**Work to complete:**
Give back the exact lines of the material below from the one containing "The image size is (508, 300)." through the one containing "The height and width of the screenshot is (268, 464).", and no pictures.

**Provided records:**
[Start of Attachment]
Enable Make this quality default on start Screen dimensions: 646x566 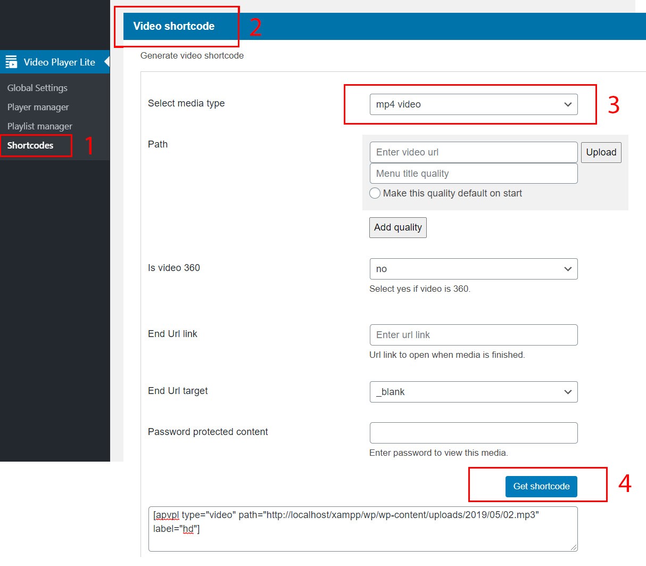click(375, 193)
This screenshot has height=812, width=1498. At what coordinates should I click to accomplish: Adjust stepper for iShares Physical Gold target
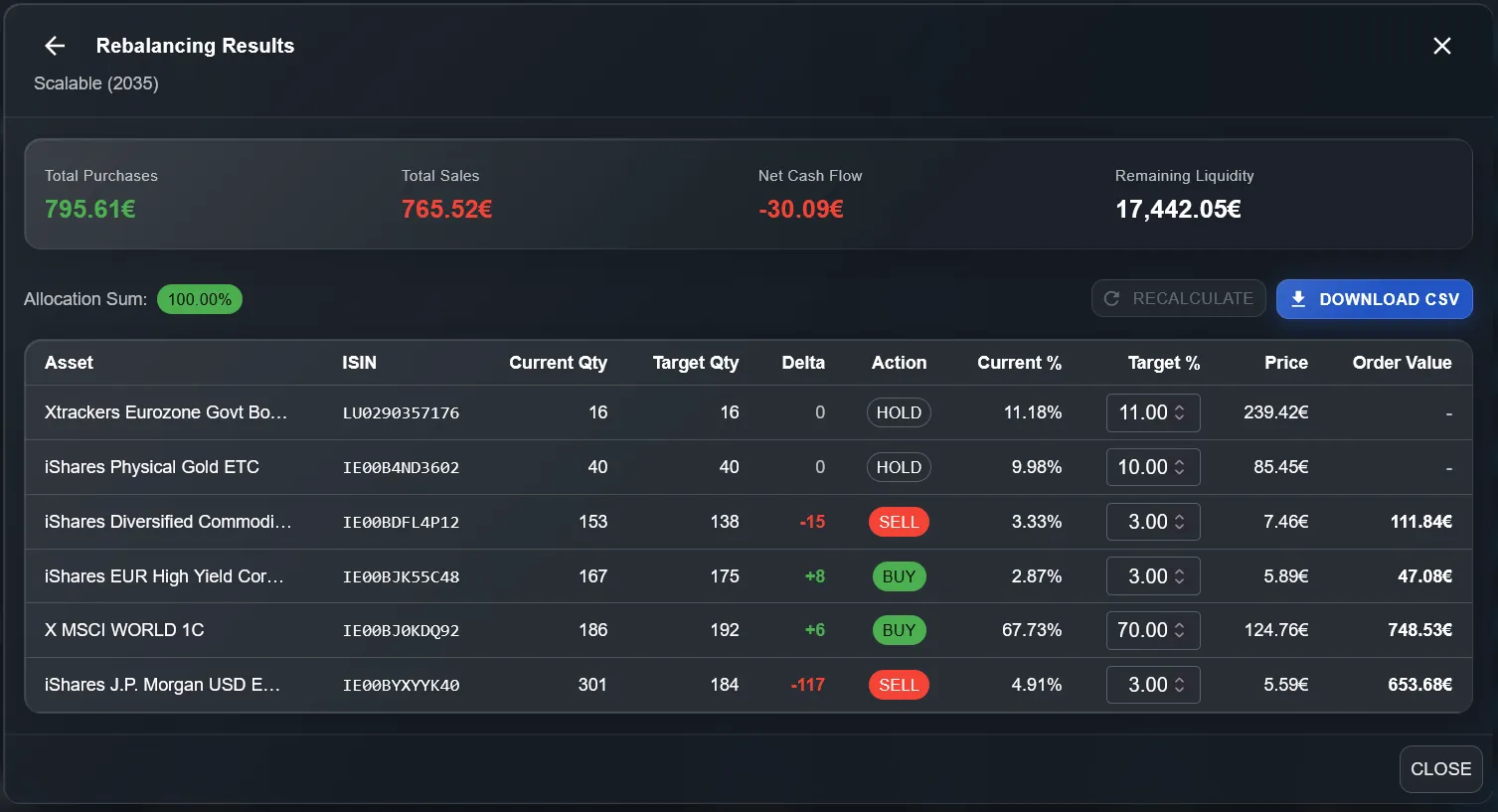(1180, 467)
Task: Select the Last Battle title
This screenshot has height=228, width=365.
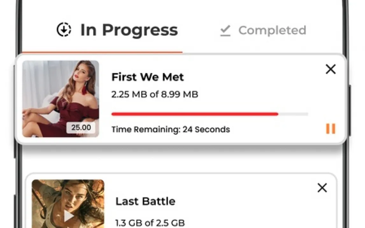Action: (145, 201)
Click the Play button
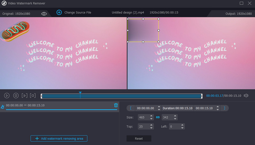The height and width of the screenshot is (145, 255). (x=7, y=95)
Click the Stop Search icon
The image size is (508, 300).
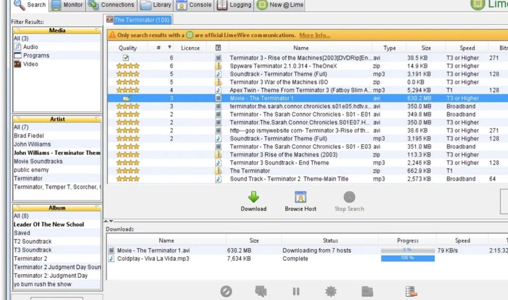(349, 197)
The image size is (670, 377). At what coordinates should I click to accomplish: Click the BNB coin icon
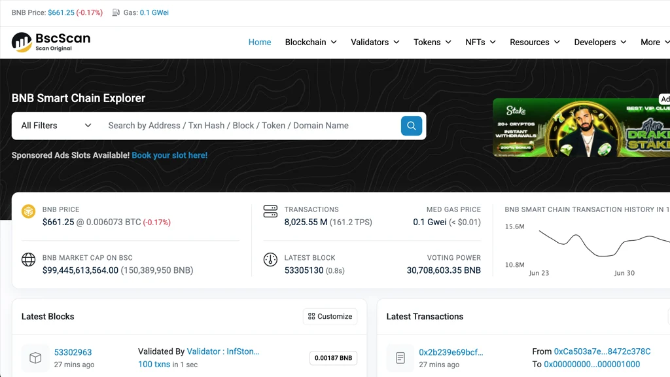29,211
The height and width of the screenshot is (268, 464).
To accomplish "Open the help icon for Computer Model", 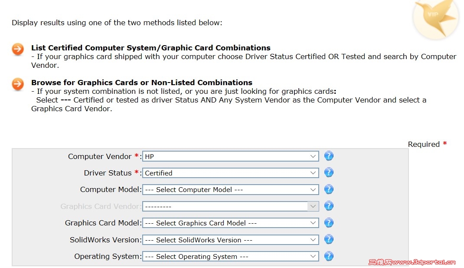I will tap(329, 189).
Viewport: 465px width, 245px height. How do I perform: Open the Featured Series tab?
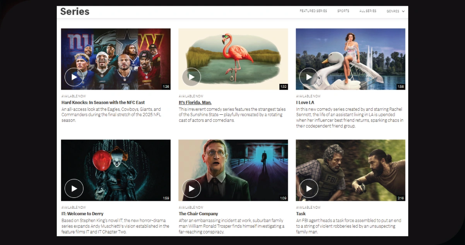coord(313,11)
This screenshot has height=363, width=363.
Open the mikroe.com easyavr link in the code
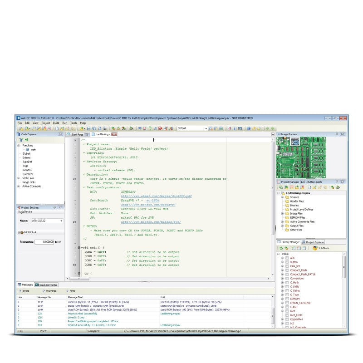pos(148,205)
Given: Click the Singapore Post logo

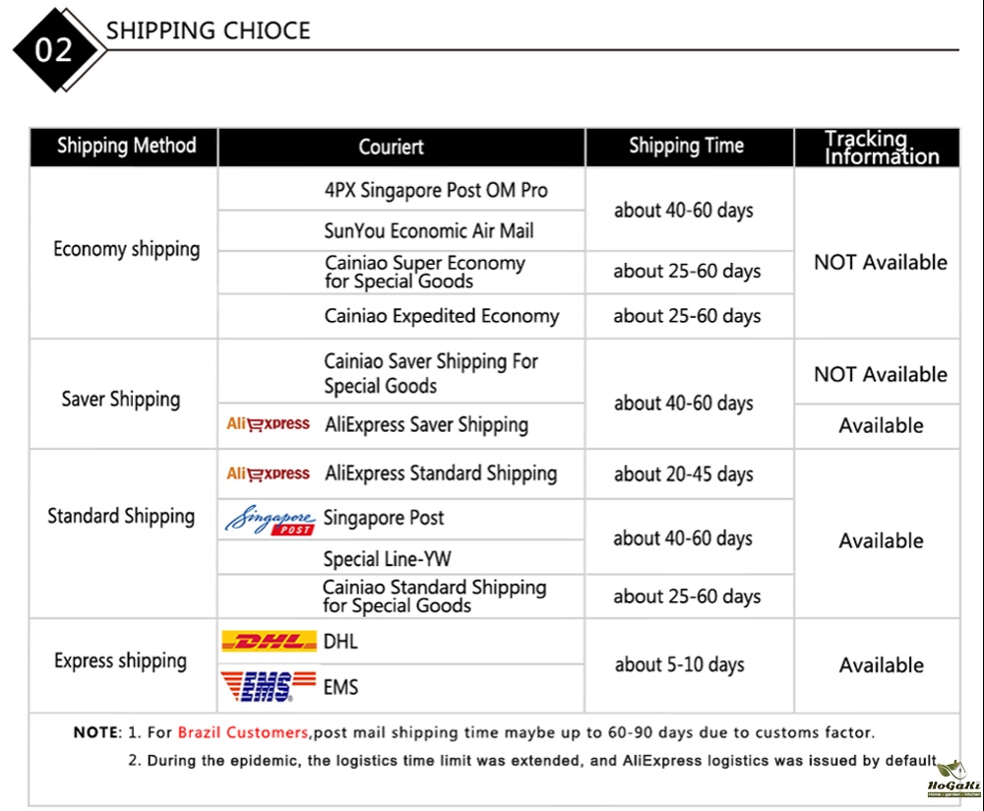Looking at the screenshot, I should point(270,521).
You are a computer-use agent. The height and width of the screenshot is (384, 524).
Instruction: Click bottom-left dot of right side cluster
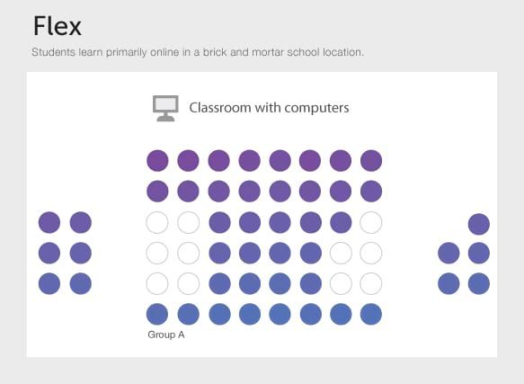[x=449, y=283]
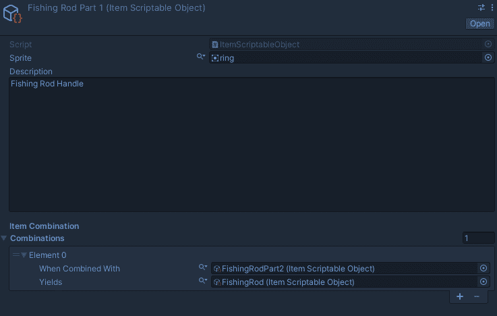Click search icon beside When Combined With
Image resolution: width=497 pixels, height=316 pixels.
(x=202, y=268)
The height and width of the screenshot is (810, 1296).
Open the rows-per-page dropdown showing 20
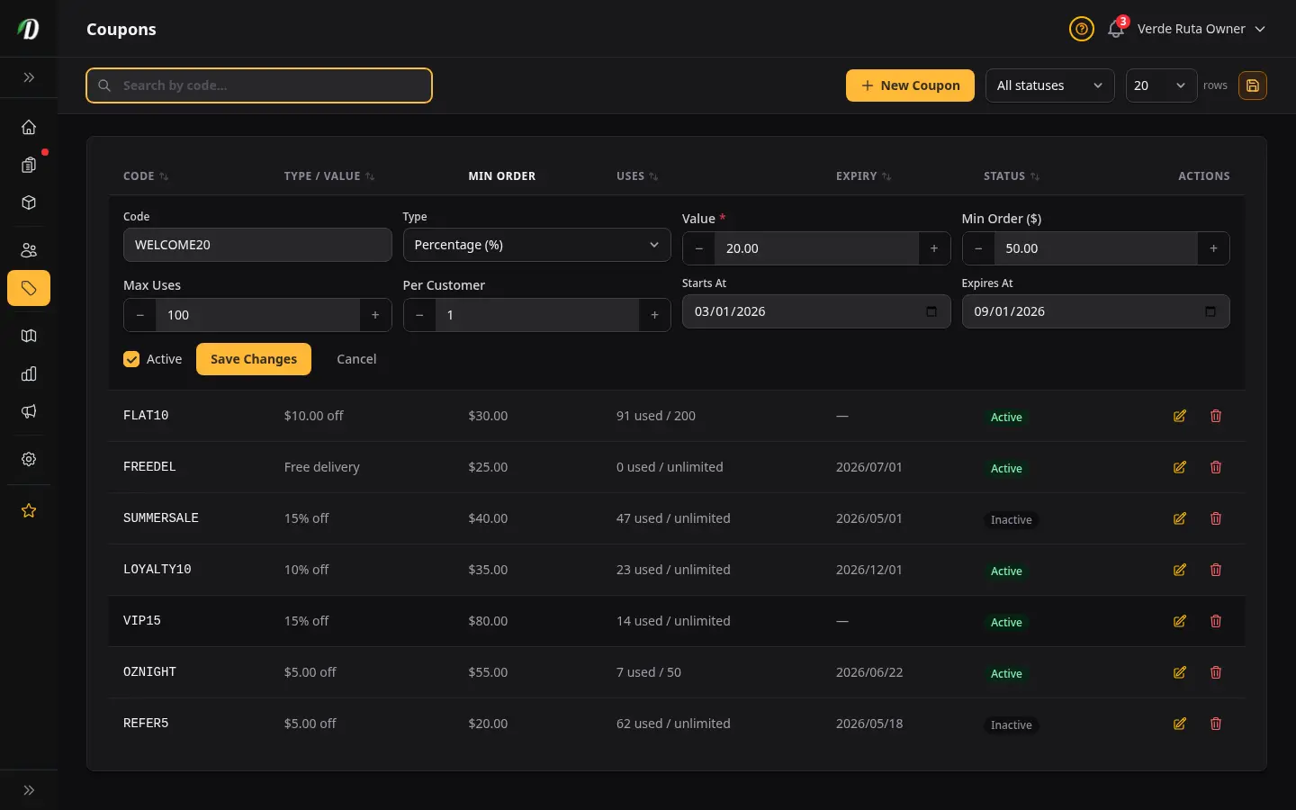1161,86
[End of Attachment]
**Task response:**
The image size is (508, 300).
(349, 197)
The image size is (670, 377). At what coordinates should I click to accomplish: Click the BNB coin icon
29,211
The height and width of the screenshot is (268, 464).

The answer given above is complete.